Search code examples
sqlpostgresqlgroup-bycount

Join and group by based on a value of a column to filter


Let's say I have two tables with these data:

author
id | name
---------
1  | John
2  | Jack
3  | James
4  | Bob
5  | Gorge

book
id | author_id | title  | state
-------------------------------------
1  | 1         | book_1 | published
2  | 1         | book_2 | pre-published
3  | 1         | book_3 | published
4  | 1         | book_4 | rejected
5  | 2         | book_5 | published
6  | 3         | book_6 | rejected
7  | 3         | book_7 | pre-published
8  | 4         | book_8 | rejected

What I want is a sql query that gives me each of author's id and name and number of published book even if they have 0 published. I think it might be an easy query but I stuck in it, what I want is:

id | name   | num_of_published_books
------------------------------------
1  | John   |          2
2  | Jack   |          1
3  | James  |          0
4  | Bob    |          0
5  | Gorge  |          0

I'm able to fetch first two rows John and Jack. and also I am able to group them based on author_id and state. but it was not what I want.

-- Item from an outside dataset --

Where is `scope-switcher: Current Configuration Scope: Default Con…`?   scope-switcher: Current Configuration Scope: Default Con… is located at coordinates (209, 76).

note that I don't want to use subquery.


Solution

  • SELECT
      a.id AS author_id,
      a.name,
      COUNT(b.state = 'published' OR NULL) AS num_of_published_books
    FROM
      author a
    LEFT JOIN
      book b ON a.id = b.author_id
    GROUP BY
      a.id, a.name;
    

    Hope it will help you.


    1. b.state = 'published', we can filter out books that have already been published, the result is false(0) or true(1).
    2. OR NULL is to get NULL when the result of the previous step is false(0). In my memory, when using OR operator to compare non-null value and NULL value, the result will always be NULL. COUNT will NULL is ignored.
    3. There are two possible results: true(1) OR NULL and false(0) OR NULL, and their results are true(1) and NULL respectively.
    4. Finally, Count counts the number that is not NULL.